__INSTRUCTIONS FOR THE TASK__.
Could you print, word for word, the rows starting with the line that contains "You are a computer-use agent. This" and going on through the line that contains "click(x=295, y=257)", including both of those lines? Leave the pictures out of your answer.

__THE DATA__.
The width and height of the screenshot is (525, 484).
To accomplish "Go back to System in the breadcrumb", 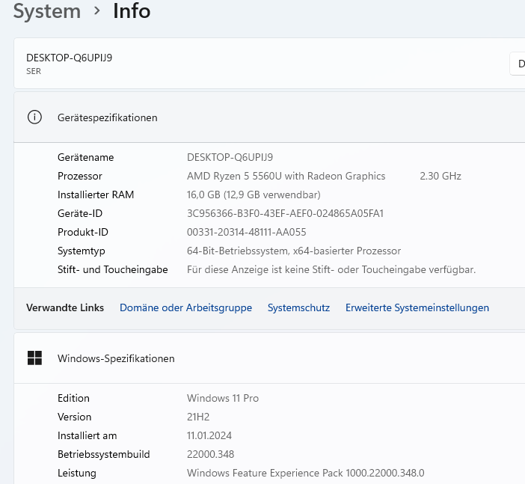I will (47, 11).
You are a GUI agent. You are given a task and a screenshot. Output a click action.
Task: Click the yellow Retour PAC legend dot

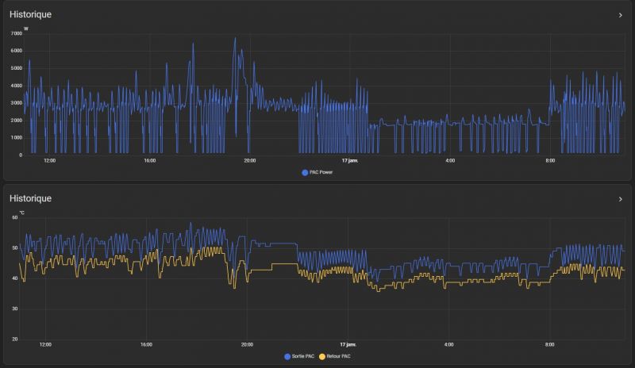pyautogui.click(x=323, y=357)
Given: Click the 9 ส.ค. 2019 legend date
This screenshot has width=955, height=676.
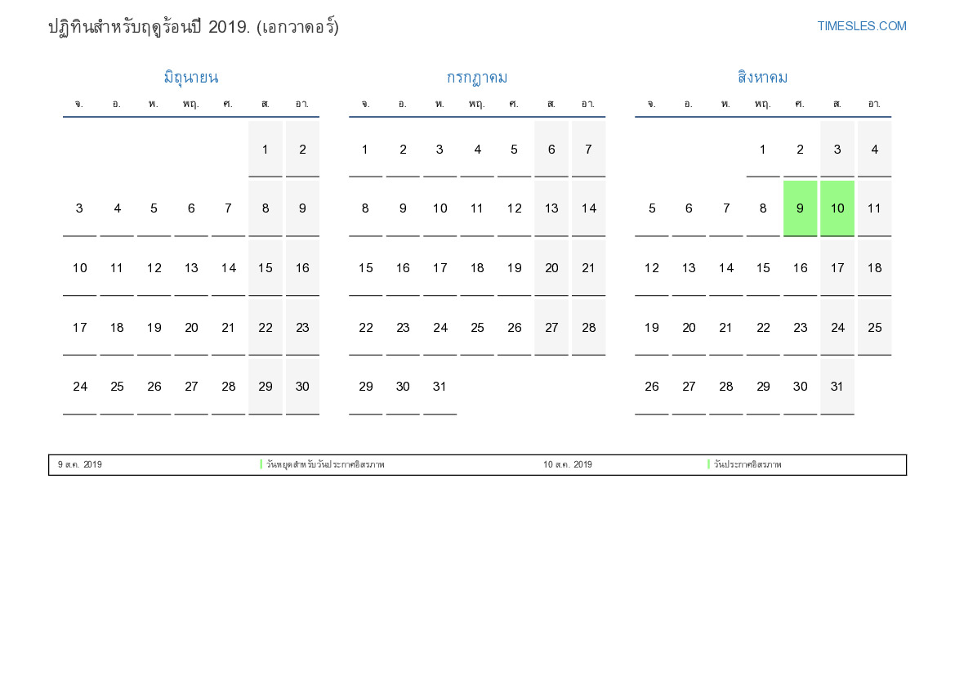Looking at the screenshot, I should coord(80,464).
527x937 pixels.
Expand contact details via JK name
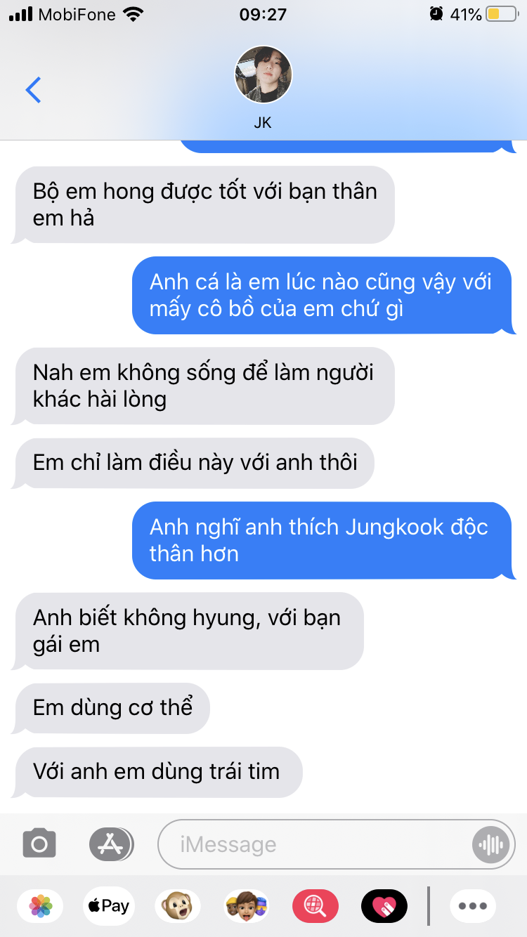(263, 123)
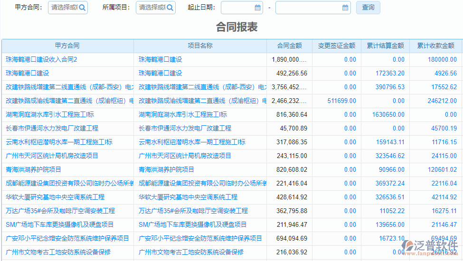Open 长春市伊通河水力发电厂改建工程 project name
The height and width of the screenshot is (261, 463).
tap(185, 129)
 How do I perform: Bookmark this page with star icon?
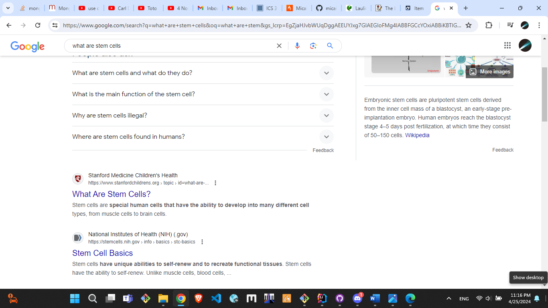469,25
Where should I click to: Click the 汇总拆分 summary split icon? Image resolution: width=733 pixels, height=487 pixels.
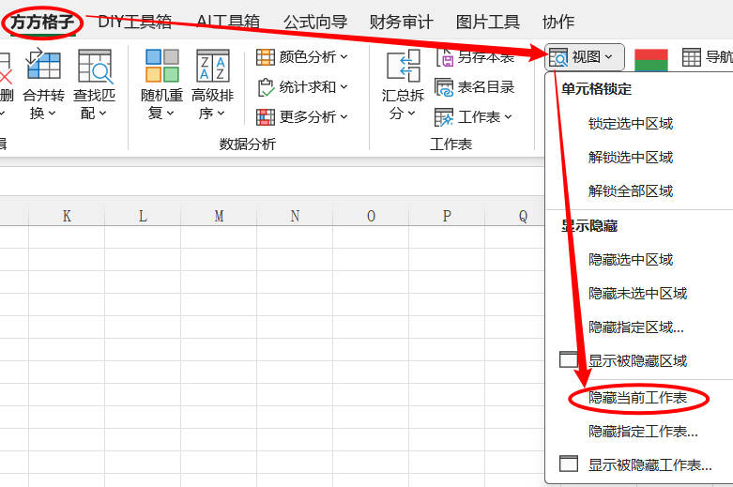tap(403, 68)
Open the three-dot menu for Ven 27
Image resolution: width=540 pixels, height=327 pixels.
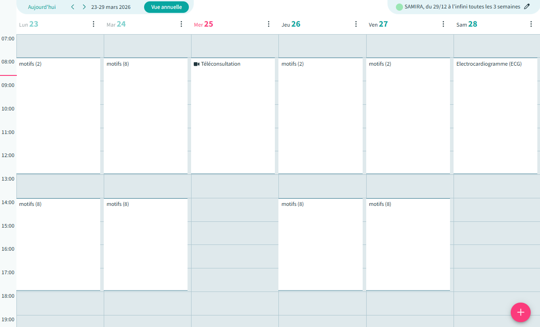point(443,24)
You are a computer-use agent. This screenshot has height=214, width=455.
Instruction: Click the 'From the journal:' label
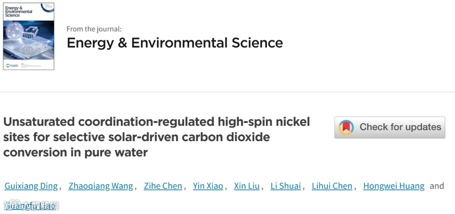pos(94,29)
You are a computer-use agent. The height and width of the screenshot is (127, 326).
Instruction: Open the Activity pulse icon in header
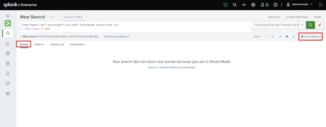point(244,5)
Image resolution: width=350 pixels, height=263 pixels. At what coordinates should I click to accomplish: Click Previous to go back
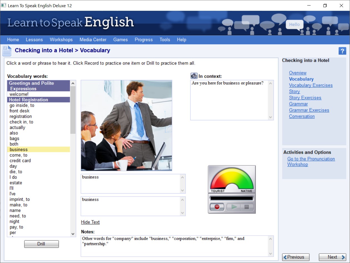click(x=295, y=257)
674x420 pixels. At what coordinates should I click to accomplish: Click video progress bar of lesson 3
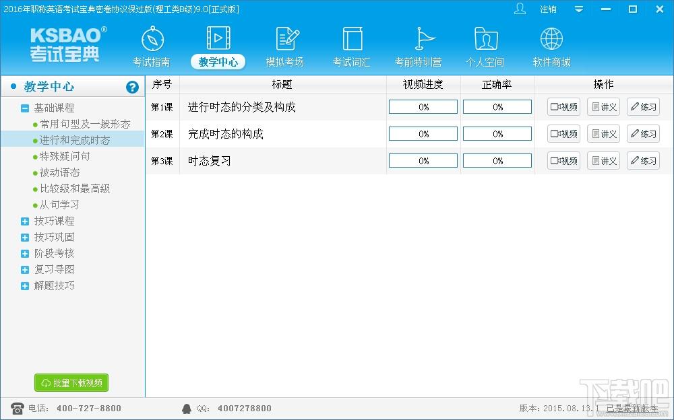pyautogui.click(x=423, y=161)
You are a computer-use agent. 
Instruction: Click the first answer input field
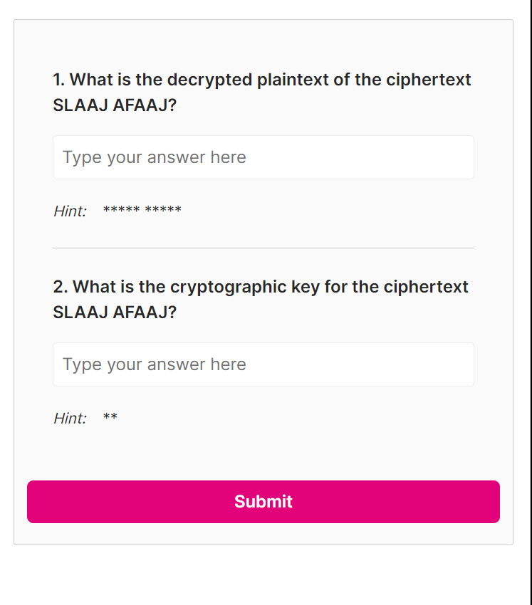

__EXPECTED ANSWER__.
You are a computer-use agent. This screenshot has height=214, width=455.
Instruction: Click the 'From the journal:' label
pos(94,29)
You are a computer-use agent. The height and width of the screenshot is (127, 326).
Instruction: Open the Activity pulse icon in header
point(244,5)
Image resolution: width=350 pixels, height=263 pixels. At what coordinates should I click to accomplish: Click Previous to go back
click(x=295, y=257)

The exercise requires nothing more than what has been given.